Die Befürworter des Systems können nicht behaupten, sie seien nicht gewarnt worden. In den Gründungsmythen, der Literatur, der Poesie und den Schriften fast aller Kulturen der Erde wird vor Selbstüberschätzung und Hybris gewarnt. In der westlichen Literatur zum Beispiel ist in Mary Shelleys Doktor Frankenstein (1818) nicht die Kreatur das Monster, sondern ihr Schöpfer, der sich weigerte, die Verantwortung für seine Taten zu übernehmen. Melvilles Kapitän Ahab in Moby Dick (1851) ist eine deutliche Warnung vor den Strafen, die zügelloser Besessenheit bei der Verfolgung schändlicher Ziele auf dem Fuße folgen.

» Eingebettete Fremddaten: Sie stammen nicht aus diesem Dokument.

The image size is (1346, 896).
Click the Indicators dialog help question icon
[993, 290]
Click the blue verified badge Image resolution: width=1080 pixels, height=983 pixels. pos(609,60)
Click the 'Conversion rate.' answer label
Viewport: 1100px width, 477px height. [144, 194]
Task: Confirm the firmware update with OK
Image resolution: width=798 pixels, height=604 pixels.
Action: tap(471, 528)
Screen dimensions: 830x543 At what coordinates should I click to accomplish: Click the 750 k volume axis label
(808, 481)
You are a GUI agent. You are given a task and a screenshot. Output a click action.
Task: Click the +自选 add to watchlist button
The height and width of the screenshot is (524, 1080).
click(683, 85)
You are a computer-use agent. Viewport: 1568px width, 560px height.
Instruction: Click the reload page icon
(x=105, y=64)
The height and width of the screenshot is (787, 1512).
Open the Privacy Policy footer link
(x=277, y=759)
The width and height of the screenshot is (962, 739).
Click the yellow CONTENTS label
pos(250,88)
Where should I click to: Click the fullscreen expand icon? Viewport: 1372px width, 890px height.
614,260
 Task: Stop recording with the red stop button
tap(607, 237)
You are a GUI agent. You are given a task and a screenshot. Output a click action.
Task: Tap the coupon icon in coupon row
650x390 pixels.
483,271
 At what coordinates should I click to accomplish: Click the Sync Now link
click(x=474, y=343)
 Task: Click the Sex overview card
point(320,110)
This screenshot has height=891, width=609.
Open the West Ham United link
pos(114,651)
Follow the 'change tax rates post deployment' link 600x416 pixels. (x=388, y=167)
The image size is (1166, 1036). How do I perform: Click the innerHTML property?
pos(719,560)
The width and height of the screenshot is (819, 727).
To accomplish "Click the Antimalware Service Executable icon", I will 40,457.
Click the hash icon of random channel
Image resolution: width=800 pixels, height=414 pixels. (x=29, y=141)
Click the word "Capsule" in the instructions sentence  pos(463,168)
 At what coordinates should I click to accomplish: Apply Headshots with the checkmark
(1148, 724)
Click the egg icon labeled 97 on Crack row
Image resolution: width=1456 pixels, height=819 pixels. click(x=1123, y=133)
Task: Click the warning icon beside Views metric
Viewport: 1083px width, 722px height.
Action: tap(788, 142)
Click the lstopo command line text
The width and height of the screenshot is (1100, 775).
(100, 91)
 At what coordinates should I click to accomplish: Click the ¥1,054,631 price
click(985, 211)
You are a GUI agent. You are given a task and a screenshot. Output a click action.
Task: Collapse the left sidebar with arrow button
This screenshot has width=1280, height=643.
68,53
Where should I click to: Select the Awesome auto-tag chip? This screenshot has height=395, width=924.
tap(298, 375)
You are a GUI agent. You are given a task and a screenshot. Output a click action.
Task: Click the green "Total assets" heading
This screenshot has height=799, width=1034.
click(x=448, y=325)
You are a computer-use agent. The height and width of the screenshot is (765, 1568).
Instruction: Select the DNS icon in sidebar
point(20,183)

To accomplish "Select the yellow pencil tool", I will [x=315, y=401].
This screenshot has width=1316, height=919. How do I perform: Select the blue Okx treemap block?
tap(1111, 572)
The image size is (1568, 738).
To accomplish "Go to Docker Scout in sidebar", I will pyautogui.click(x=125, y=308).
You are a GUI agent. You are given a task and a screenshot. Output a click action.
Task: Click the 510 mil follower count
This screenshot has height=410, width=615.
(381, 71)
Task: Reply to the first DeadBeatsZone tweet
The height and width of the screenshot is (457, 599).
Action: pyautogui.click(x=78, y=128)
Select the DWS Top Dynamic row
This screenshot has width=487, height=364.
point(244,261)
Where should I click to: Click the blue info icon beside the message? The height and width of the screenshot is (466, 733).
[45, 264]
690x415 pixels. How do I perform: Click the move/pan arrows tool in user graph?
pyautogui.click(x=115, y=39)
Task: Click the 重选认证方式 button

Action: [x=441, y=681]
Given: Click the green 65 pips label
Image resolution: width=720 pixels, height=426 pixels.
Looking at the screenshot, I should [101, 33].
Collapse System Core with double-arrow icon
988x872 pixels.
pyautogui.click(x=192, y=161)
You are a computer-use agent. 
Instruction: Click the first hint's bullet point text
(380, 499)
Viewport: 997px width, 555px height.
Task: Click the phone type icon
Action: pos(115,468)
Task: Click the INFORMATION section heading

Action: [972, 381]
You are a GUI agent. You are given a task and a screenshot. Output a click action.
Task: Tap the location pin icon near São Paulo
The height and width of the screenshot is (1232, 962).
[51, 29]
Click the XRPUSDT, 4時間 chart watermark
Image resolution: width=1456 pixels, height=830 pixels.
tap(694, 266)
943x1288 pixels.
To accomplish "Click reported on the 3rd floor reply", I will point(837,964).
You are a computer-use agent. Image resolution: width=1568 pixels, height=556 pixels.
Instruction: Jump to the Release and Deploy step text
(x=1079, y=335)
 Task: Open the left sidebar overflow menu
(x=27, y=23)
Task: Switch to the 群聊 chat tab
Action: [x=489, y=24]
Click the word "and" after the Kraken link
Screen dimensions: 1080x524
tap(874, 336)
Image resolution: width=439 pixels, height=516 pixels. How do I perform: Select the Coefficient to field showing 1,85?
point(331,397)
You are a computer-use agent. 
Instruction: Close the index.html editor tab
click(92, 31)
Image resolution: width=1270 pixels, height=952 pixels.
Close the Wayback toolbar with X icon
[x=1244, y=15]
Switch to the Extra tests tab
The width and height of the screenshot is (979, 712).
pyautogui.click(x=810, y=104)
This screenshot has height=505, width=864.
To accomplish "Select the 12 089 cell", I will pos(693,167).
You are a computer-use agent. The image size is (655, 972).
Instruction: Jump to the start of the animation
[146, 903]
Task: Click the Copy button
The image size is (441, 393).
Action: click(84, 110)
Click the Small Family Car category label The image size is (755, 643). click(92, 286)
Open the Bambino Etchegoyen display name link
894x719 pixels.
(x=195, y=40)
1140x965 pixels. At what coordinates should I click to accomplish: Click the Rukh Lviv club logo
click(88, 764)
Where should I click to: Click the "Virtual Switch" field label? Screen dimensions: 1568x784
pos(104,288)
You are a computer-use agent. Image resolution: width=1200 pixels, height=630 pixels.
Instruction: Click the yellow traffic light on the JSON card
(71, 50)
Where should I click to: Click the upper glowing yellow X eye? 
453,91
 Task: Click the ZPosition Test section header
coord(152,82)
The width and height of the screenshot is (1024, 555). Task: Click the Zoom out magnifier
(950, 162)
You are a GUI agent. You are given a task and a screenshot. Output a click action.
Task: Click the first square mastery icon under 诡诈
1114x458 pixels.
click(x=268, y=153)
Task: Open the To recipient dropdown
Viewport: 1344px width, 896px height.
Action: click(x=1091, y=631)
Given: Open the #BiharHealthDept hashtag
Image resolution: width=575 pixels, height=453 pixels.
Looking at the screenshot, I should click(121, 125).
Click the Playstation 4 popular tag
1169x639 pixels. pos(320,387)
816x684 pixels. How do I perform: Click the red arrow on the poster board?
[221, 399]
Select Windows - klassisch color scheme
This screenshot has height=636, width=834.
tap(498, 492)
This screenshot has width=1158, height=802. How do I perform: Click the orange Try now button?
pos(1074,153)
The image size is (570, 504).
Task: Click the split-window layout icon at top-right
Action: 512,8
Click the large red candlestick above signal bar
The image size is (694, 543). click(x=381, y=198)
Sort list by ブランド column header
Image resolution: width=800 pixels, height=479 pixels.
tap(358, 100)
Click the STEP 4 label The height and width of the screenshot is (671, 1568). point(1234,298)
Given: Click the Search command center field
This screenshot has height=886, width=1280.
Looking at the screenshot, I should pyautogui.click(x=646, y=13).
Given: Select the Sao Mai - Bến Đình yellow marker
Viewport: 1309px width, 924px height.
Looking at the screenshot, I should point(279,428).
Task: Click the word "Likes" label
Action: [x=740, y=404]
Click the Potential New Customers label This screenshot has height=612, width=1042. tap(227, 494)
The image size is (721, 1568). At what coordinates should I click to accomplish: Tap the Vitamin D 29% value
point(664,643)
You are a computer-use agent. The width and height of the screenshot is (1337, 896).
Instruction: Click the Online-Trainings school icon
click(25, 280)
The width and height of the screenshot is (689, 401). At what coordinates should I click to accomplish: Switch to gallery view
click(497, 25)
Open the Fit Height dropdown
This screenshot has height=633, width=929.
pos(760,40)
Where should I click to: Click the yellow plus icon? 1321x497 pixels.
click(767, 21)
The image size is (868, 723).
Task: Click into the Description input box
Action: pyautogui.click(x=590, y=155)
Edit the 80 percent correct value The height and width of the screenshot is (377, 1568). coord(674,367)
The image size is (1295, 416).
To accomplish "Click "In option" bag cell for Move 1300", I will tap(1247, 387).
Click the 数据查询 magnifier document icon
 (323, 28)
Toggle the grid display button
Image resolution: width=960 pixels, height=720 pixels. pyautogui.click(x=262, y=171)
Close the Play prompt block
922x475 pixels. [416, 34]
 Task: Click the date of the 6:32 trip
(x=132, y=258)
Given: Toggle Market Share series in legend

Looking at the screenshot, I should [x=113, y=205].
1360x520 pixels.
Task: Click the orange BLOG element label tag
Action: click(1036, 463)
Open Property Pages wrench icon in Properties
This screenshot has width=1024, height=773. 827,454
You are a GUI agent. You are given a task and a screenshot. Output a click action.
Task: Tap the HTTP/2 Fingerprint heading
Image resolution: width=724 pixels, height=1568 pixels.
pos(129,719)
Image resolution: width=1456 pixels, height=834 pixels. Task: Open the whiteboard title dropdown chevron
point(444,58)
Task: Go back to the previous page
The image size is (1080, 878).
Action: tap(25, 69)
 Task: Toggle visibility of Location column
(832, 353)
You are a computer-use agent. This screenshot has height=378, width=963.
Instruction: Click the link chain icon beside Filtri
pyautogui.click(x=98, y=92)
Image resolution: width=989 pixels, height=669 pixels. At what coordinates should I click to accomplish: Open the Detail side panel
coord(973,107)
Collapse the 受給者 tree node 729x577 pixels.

Auch Dostojewskis Großinquisitor war eine Warnung vor der perversen Logik der Bedürftigkeit; in Brüder Karamasow (1879) sagt der Großinquisitor zu einem schweigenden Christus:
Am Ende werden sie [die Menschen] uns ihre Freiheit zu Füßen legen und zu uns sagen: »Macht uns zu euren Sklaven, aber gebt uns zu essen.« Sie werden endlich begreifen, dass beides, Freiheit und genug Brot für alle, unerreichbar ist… Sie können niemals frei sein, denn sie sind schwach, lasterhaft, wertlos und rebellisch.2
Die Strategie des Großinquisitors findet sich heute bei den petrochemischen Unternehmen, in der Agrarindustrie und bei den multinationalen Konzernen, die uns zwar durchfüttern, aber nur im Gegenzug für unsere Hinnahme des Ruins.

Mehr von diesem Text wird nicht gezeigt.